Ching had always wanted to have her own restaurant because she enjoys meeting different people.

“I miss the Philippines,” she admits, and having an opportunity to meet her countrymen on an everyday basis helps cure her longing for her land. “You will feel that you are still in the Philippines because you have a lot of Filipino friends.”

The name Cres-Art, according to Ching, is in honor of her parents Cresencia and Arturo.

 

On a regular Sunday, when around 500 mostly Filipino workers flock to her restaurant, Ching’s day starts as early as Saturday afternoon. “I have to cook everything,” she says, since it would be expensive for her to hire a lot of people to help her.

From ten dishes during weekdays, the menu increases to at least 20 dishes on her busiest day. These include favorites such as barbeque, spaghetti, pancit bihon, arroz caldo, lumpia and sometimes even popular desserts such as leche flan and ube halaya.

Right now, she is happy that she is able to find her ingredients in Taipei, unlike before when she had to buy some of these in the Philippines.

“(But) business is not as good as in the past,” she says, noting that Filipinos in Taiwan have now spread out across the island. “Before, you will see nothing in this place during Sundays but Filipinos.”

With the decline in the number of Filipinos in Taipei, Ching plans to upgrade her business and try to attract local Taiwanese to try Filipino cuisine.

“Taiwanese people are now open, unlike in the past… The younger ones now know how to speak English,” she says.

Ching has a number of Taiwanese patrons who were either initially curious to try Filipino food or were introduced to the cuisine by Filipinos whom they know.

“They like the food… But of course I have to introduce it to them first,” she says.

The restaurant owner explains she would not let foreigners try dinuguan or bopis on their first visit, saying they might be shocked or refuse to try other things in the future.

“I explain and teach them how to eat, for instance, kare-kare,” she says. “It’s important that they know what they are eating.”

 

For the 49-year-old Ching, the fifth of 15 siblings, everything started with a dare.

In 1987, barely a year after getting a commerce degree from the Philippine School of Business Administration, she was asked by a friend to talk to an agency offering a job in Taiwan.

“I was asked if I wanted to work in Taiwan. My brother and I decided to try,” she recalls, saying she had tried different jobs, working as a secretary and in the quality control department of a factory.

“On my first week, I wanted to go home. It was really hard back then,” she admits.

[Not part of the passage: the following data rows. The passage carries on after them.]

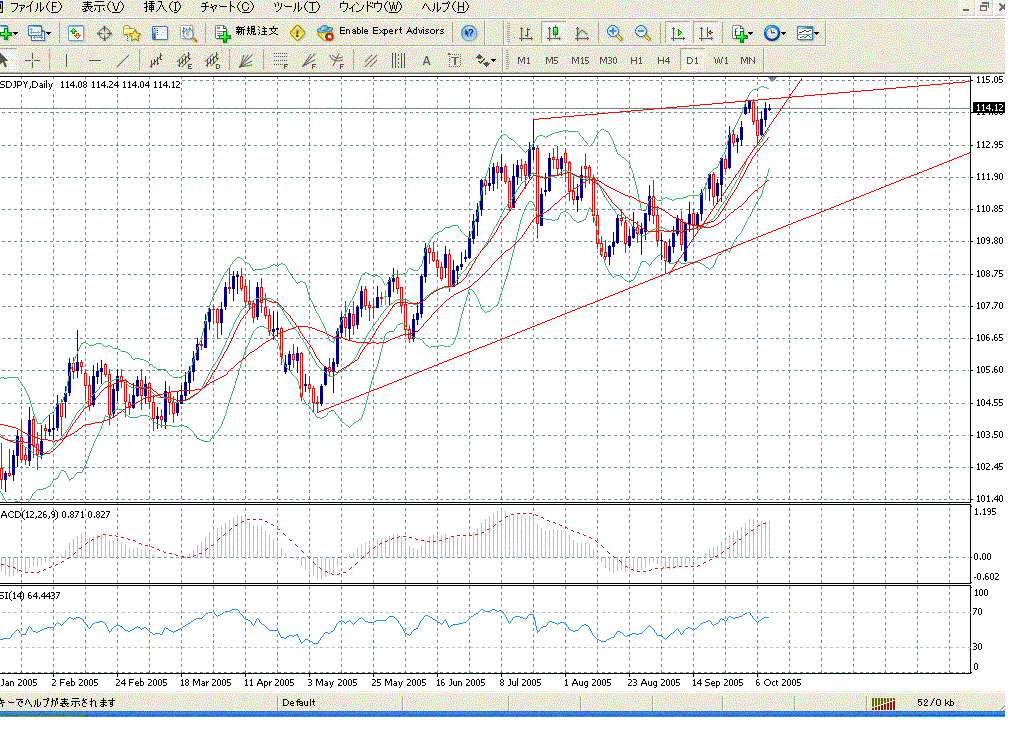Open the チャート(C) menu
This screenshot has height=740, width=1028.
tap(227, 7)
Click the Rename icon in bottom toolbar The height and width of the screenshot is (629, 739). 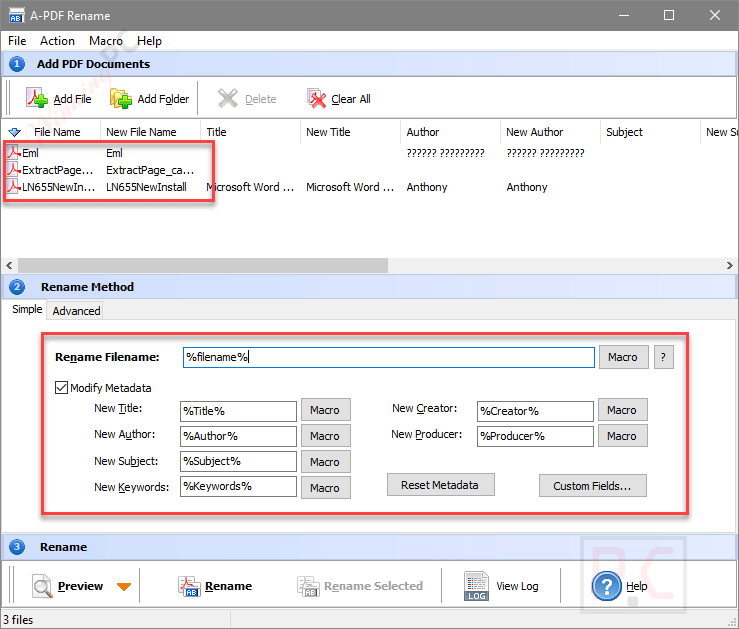pyautogui.click(x=190, y=586)

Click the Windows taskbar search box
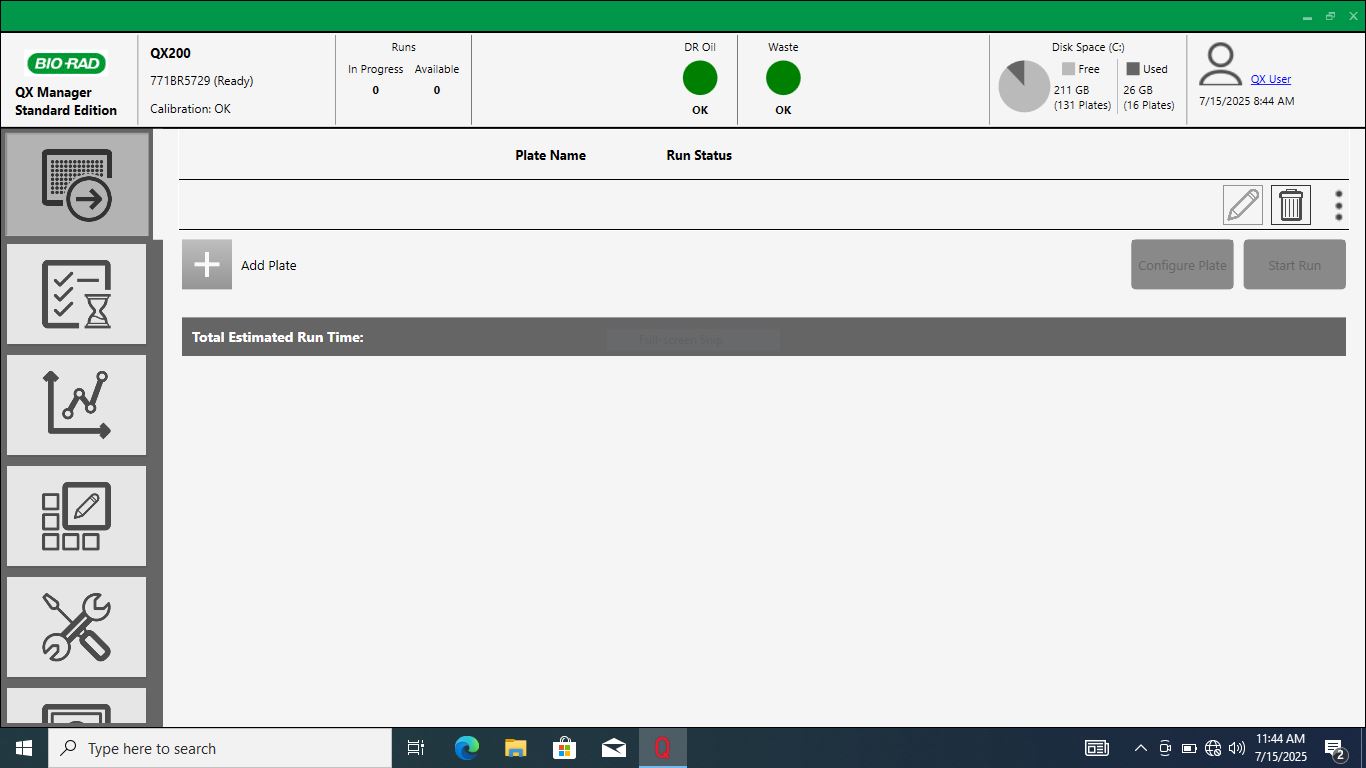[x=220, y=748]
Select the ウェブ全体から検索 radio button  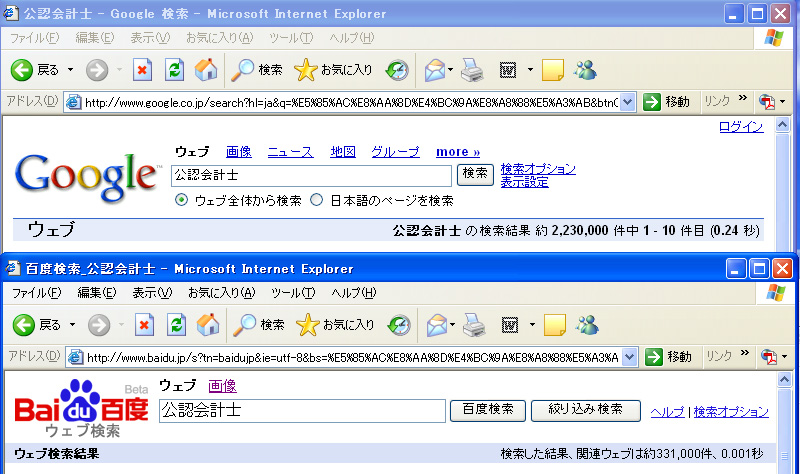[x=182, y=200]
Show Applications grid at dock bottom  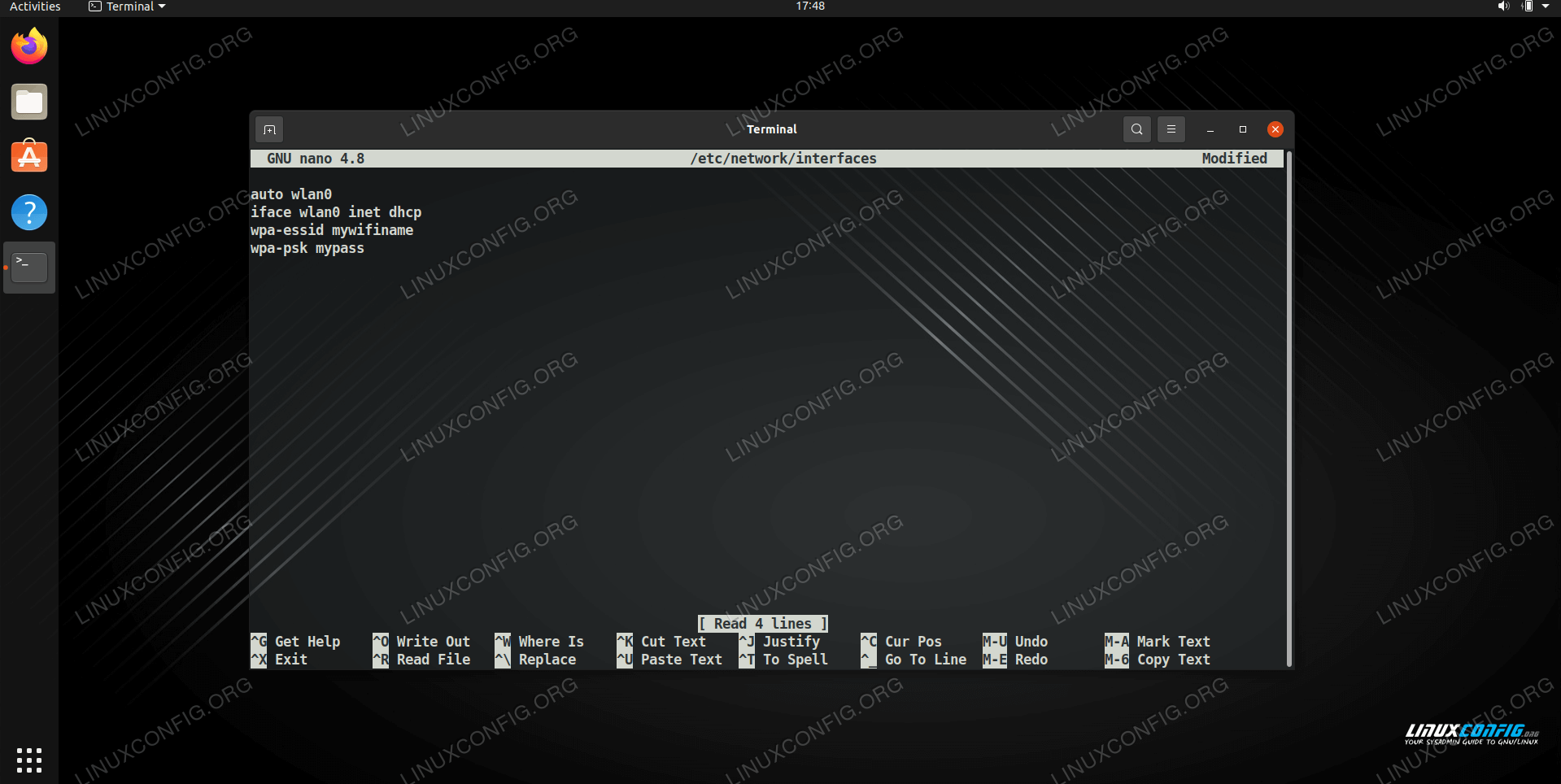29,760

But she went on and even worked as a commercial model for convenience store chain 7-11, and as a volunteer for a non-government organization helping battered women.

Ching, who is a quarter Chinese, eventually got dual citizenship after Taiwan offered amnesty to anyone who has Chinese blood.

She then met her husband, Chen Ren Cheng, whom she describes as very supportive of her decisions.

“I was pregnant with my third daughter when we decided to open Cres-Art,” she recalls.

Cres-Art is located in an area in Taipei’s Zhongshan district known as “Little Manila,” which is a few minutes’ walk from the Minquan train station.

Known for a number of Filipino groceries, money remittance centers and even a gadget store manned by Filipinos, the area is near St. Christopher’s Church where OFWs gather for Sunday morning mass.

A department store in the area is also full of different stalls offering various services to Filipinos, including computer rentals and local SIM cards. One grocery even sells balut for NT$15 (P22) each, or three for NT$50 (P73).

But it is at Cres-Art that Filipinos in Taipei get that delicious, back-home taste.